In the 2022 calendar year — or three quarters (figures for the December quarter will be available in January) — three out of four of the top IT firms have shown a declining trend in net employee additions.

Tata Consultancy Services, India's largest software exporter, added 35,209 employees on a net basis in the March quarter, the company's highest-ever net addition in a quarter. This dropped by nearly 60% in the June quarter, when it added 14,136 new employees. This number fell to 9,840 in the September quarter, bringing the total for the calendar year to 59,185.

The company's highest-ever net addition at the start of the year doesn't mean attrition isn't a concern. While attrition is lower than that of competitors, it has continued to rise. It was 17.4 percent in the March quarter, followed by 19.7 percent and 21.5 percent in the following quarters.

Attrition was not the only factor. IT companies' margins have also been squeezed, with wage bills accounting for a sizable portion of expenses and employee costs rising.

Following the company's results in Q2FY23, TCS Chief Executive Officer Rajesh Gopinathan stated that it was not a short-term margin lever, but rather a strategic call to expand employee onboarding.

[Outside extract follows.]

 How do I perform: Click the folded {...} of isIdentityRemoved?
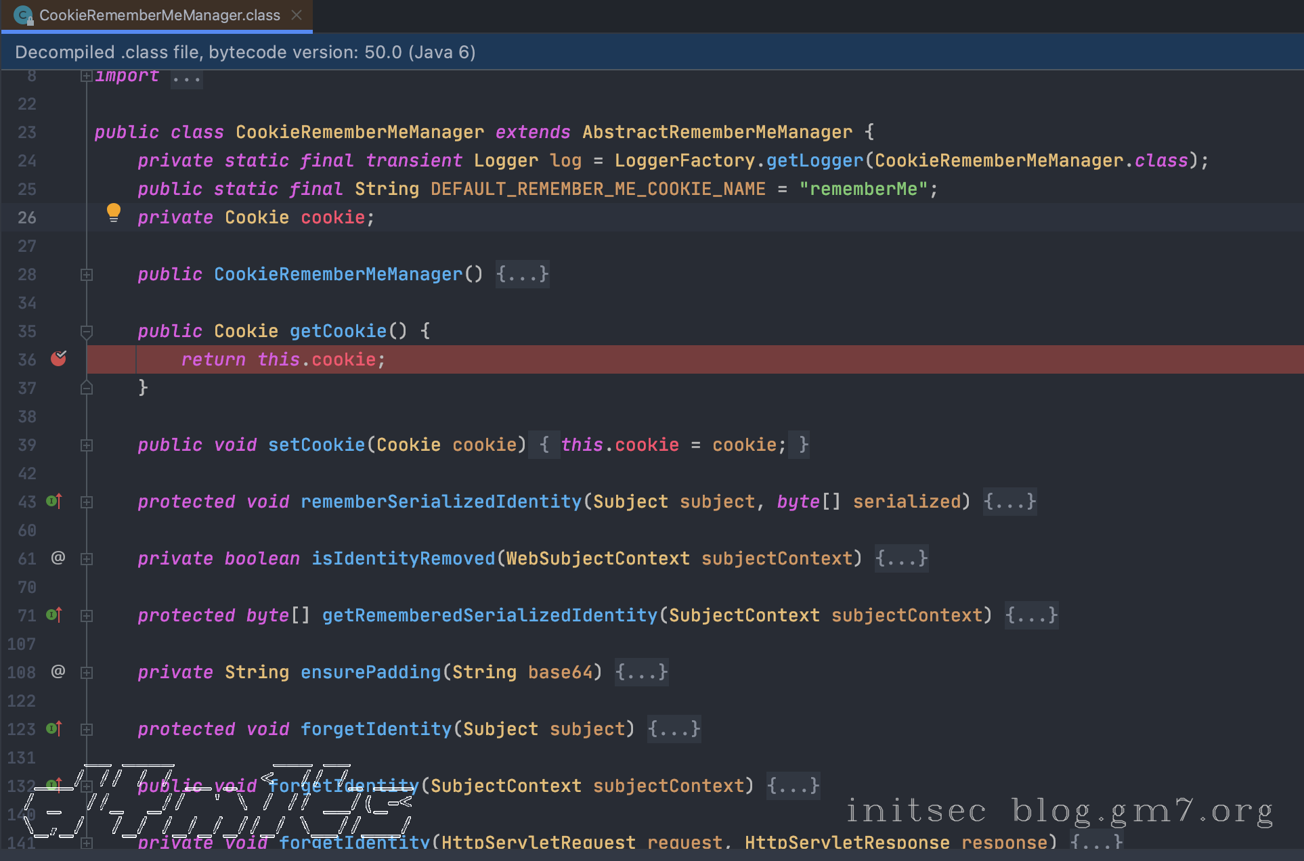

“We had hired close to 120,000 freshers last year and invested into that pool given the longer-term visibility that we have on demand. We will tweak our employee model on an ongoing basis looking at the demand. So, that is a reasonable expectation, but our overall hiring model is predicated on much longer cycles rather than on short-term, quarter-on-quarter adjustments,” he said.

Its competitor Infosys added 21,948 employees in the March quarter and 21,171 in the June quarter. However, in the September quarter, this was cut in half to 10,032 people, bringing the net addition for the year so far to 53,151. Attrition at Infosys is also high, but it started to decline in Q2FY22, falling from 28.4 percent to 27.1 percent sequentially.

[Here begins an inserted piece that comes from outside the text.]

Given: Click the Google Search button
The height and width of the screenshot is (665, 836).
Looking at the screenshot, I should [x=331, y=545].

Infosys’ cross-town rival Wipro added 11,457 employees in the first quarter of the calendar year, increasing to 15,446 in the June quarter, but this fell sharply to 605 in the September quarter, bringing the company's net addition for the year to 27,508. Attrition has started to dip and was at 23 percent in Q2FY23.

However, the pain is apparent for Wipro, which has delayed the onboarding of newly hired employees. While the company has stated that it will honour all offers made.

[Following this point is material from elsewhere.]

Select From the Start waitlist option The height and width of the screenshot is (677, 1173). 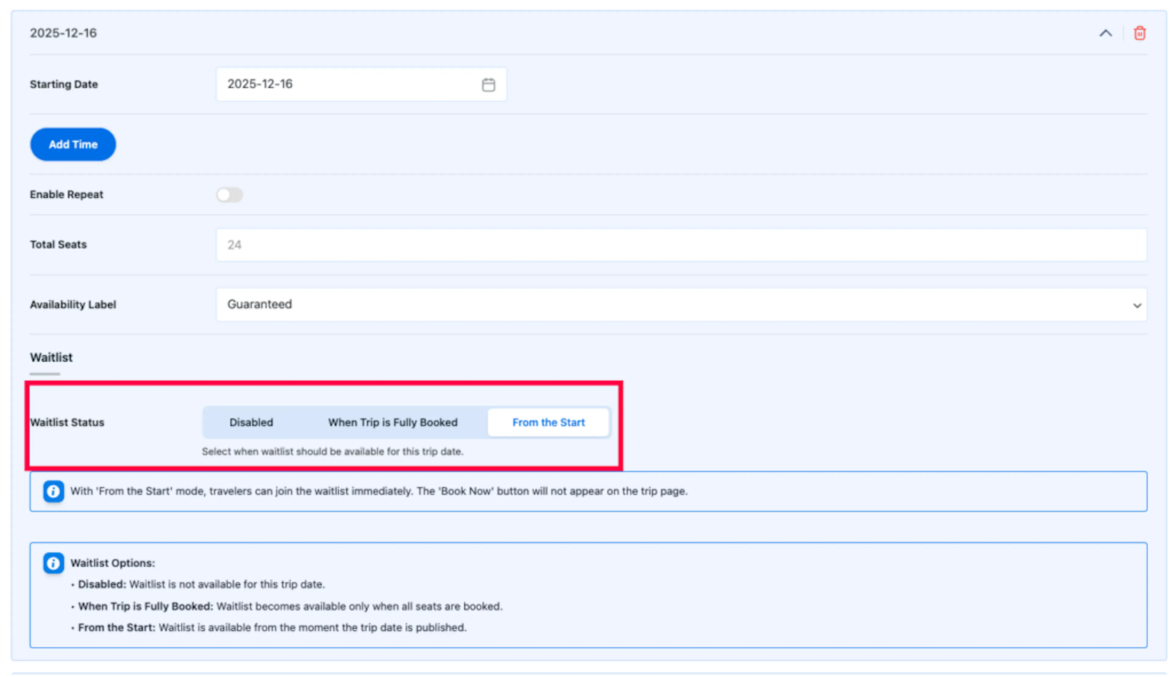[548, 422]
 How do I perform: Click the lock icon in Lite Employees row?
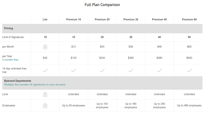coord(45,105)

HCLTech defied the trend with a net employee addition of 11,000 in the March quarter, which fell sharply to 2,089 the following quarter and rose to 8,359 in the September quarter, bringing its total net addition over the three quarters of the 2022 calendar year to 21,448. Attrition for the last two quarters has remained at 23.8 percent.

Net Addition and Attrition of IT companies in 2022

As the talent market has begun to cool, companies are also looking at having a bottom-heavy pyramid and utilising the talent they've already hired. While the War on Talent was on, inflated salaries added to woes of companies, as they hired and replaced talent at a premium.

According to ICRA, wage cost inflation will likely begin to moderate by the end of the current fiscal year, but "margins will susceptible to any moderation in business performance due to macroeconomic headwinds."

As net additions have declined, so have IT job openings.

Data from specialist staffing firm Xpheno in November revealed that IT job openings were on the decline for 7 months before seeing some uptick. Available jobs fell by more than 50 percent year on year in October. Although the number of available jobs increased in November, it remained the second lowest in a 24-month period.

According to Xpheno data, jobs in the IT sector used to account for more than 80 percent of available job openings, but that figure is now less than 50 percent.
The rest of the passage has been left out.